● The input
- - -

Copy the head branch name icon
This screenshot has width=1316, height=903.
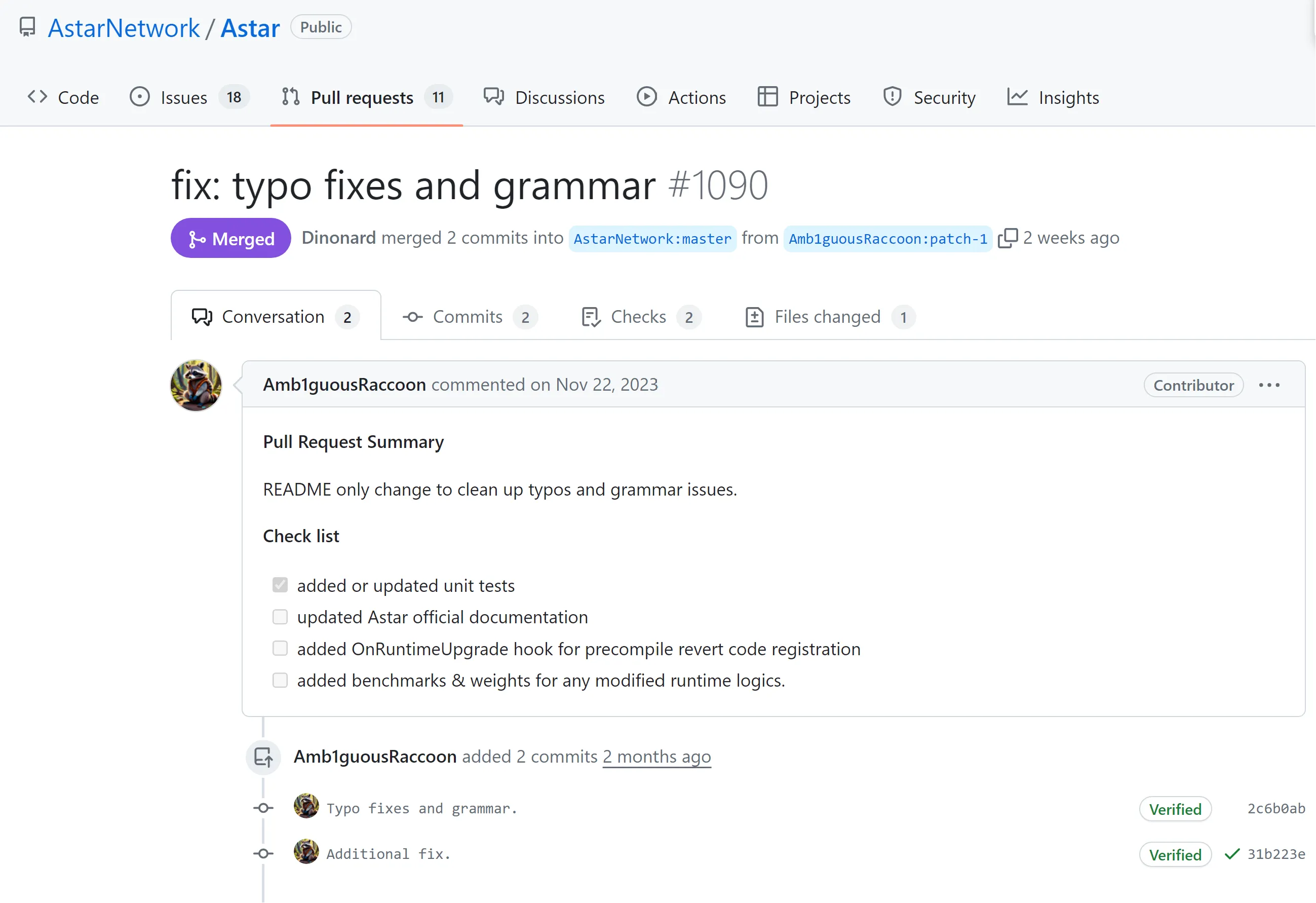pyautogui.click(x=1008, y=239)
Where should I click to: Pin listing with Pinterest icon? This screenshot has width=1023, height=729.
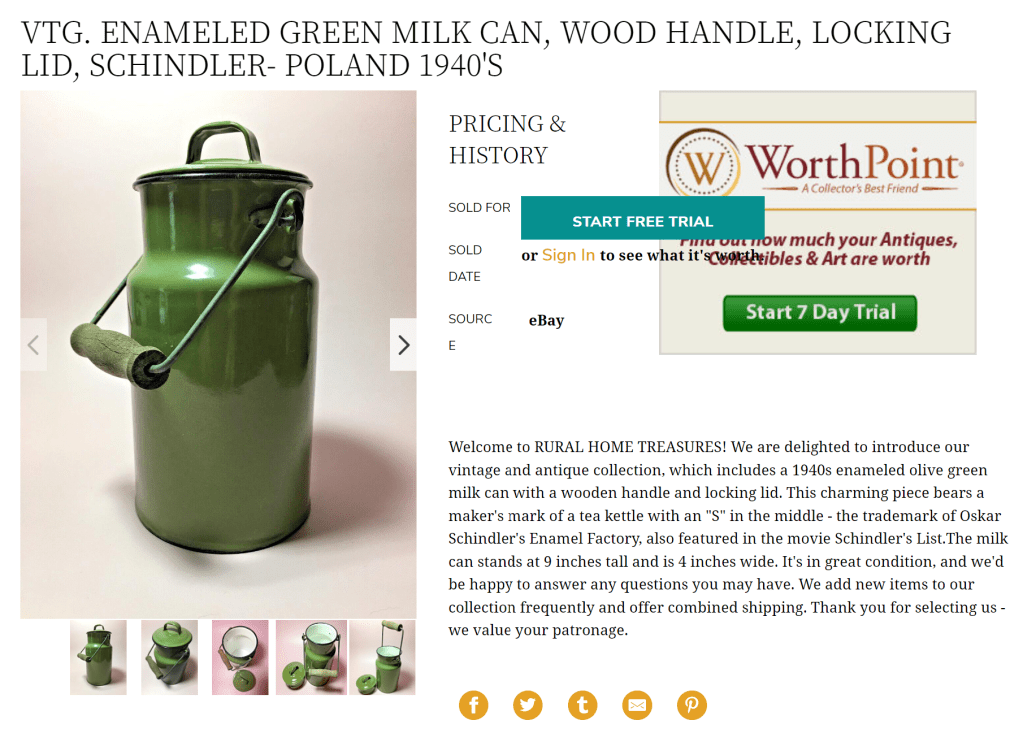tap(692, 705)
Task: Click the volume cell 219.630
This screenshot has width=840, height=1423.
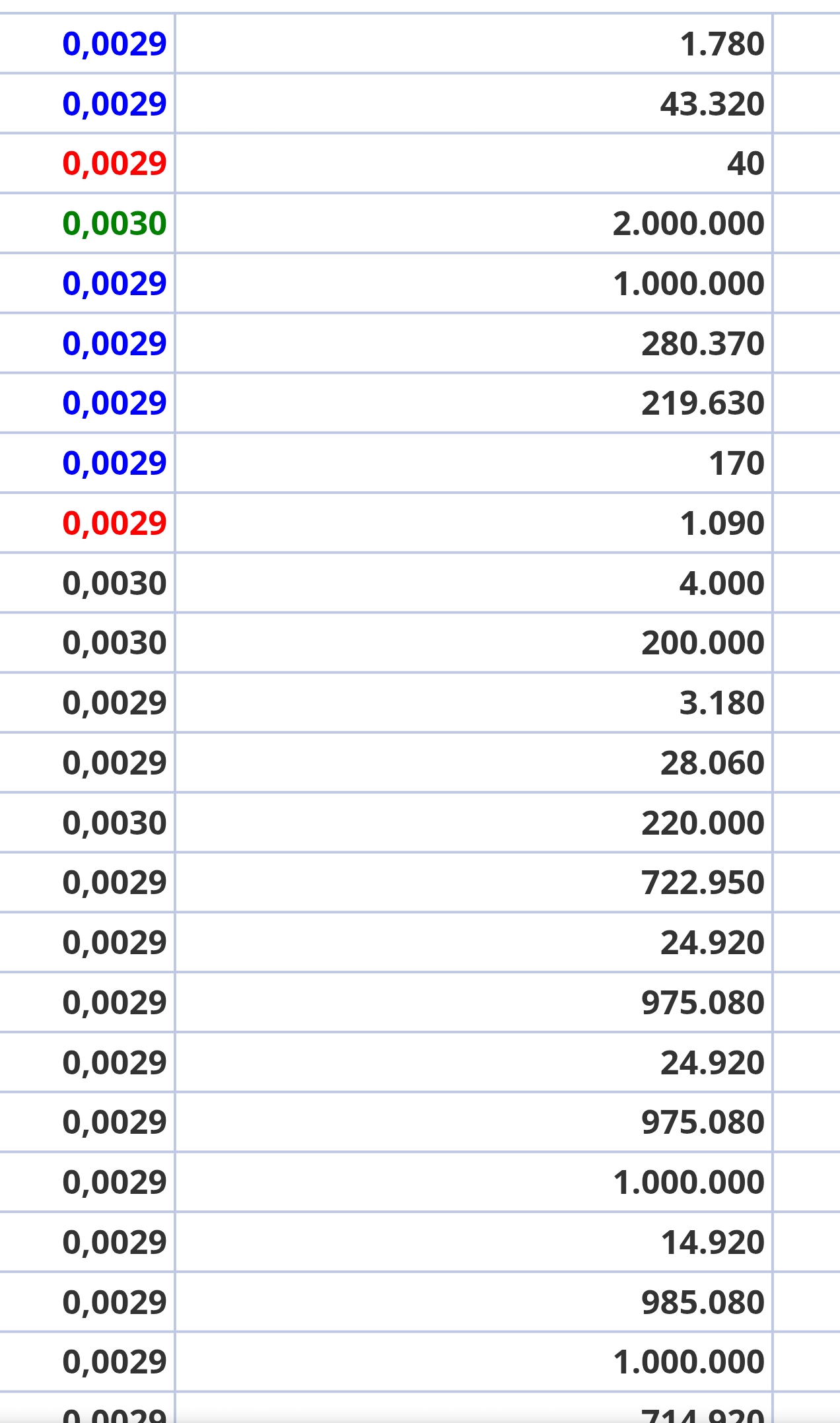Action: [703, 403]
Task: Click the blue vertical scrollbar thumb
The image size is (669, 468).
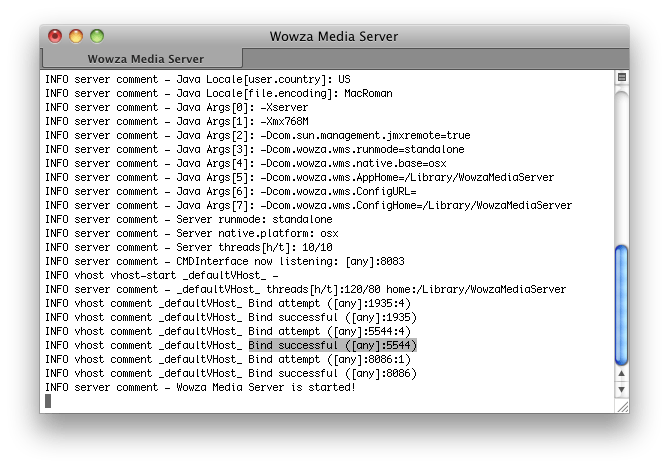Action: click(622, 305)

- - -

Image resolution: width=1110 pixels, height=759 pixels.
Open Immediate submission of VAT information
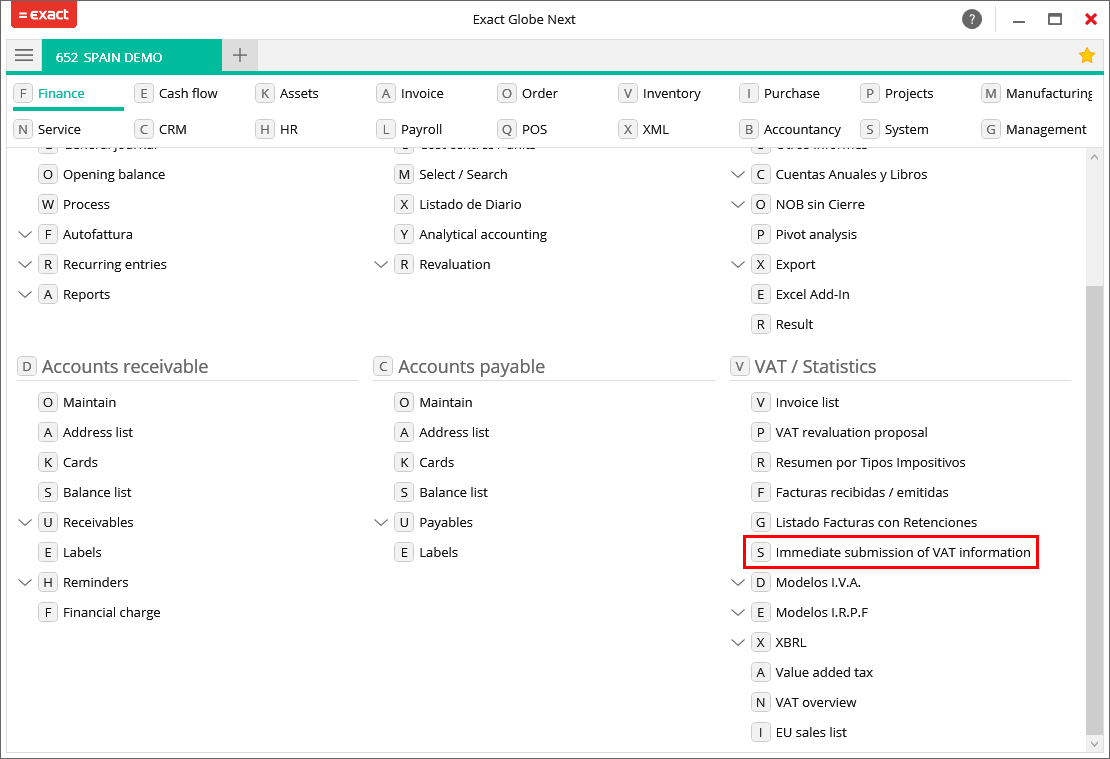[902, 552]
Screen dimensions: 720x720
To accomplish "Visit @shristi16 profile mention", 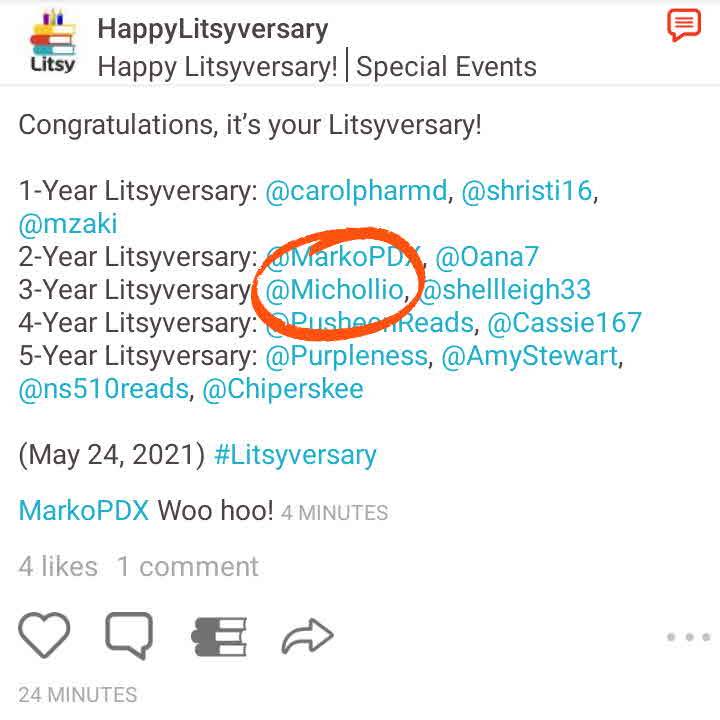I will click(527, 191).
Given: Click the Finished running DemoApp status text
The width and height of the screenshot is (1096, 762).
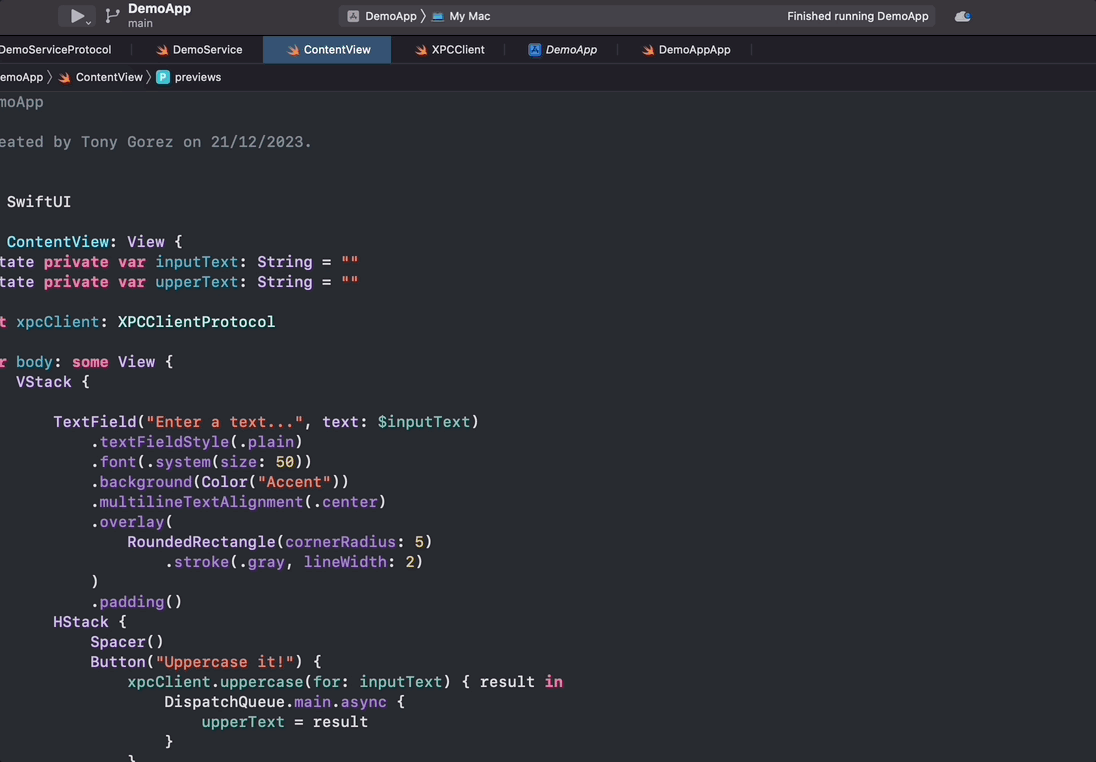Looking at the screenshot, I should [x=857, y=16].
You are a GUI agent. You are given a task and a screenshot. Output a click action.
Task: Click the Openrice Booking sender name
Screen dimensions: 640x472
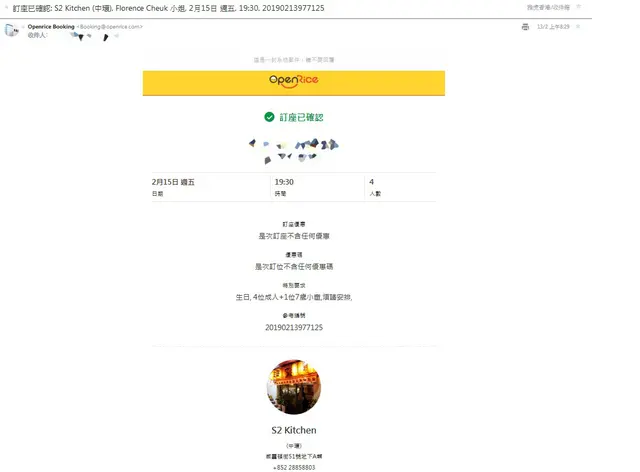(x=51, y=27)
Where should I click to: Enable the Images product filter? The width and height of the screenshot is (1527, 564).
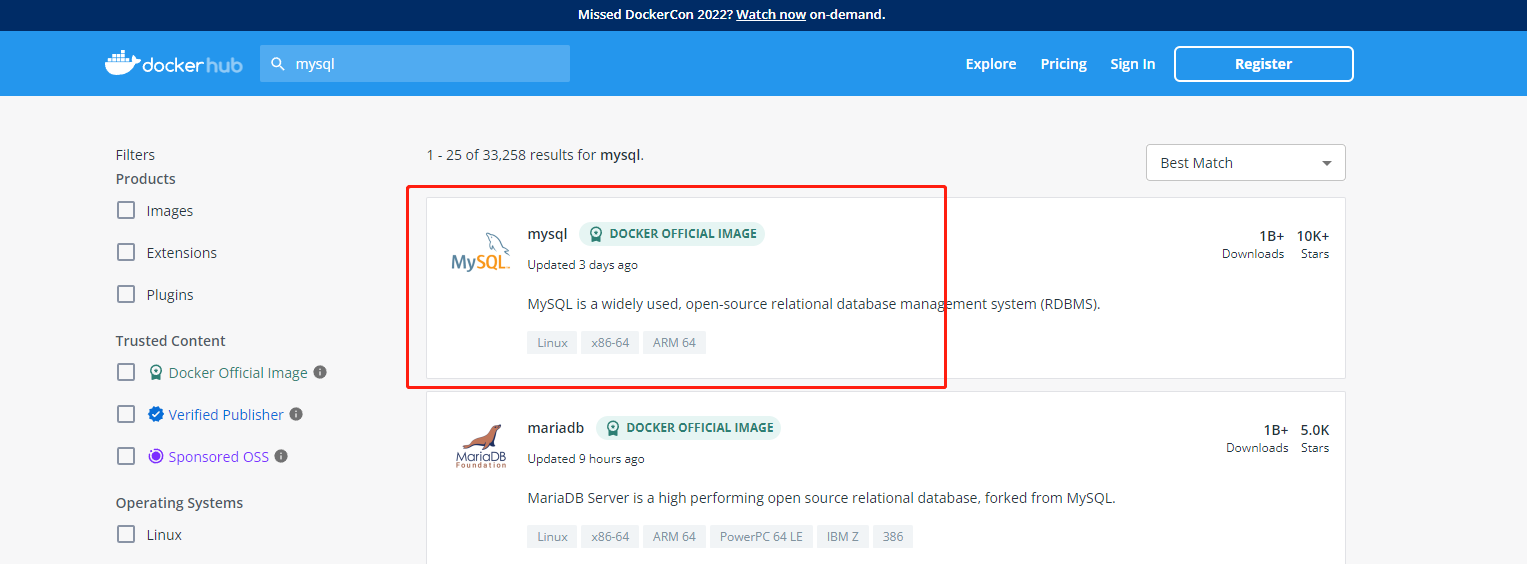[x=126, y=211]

- - -

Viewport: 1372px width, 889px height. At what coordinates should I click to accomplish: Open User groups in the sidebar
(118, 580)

- - -

● Exercise objective
Take each line from the preceding material that contains "name" and copy it.

● Written response
Copy the head branch name icon
Task: Click the Openrice Booking sender name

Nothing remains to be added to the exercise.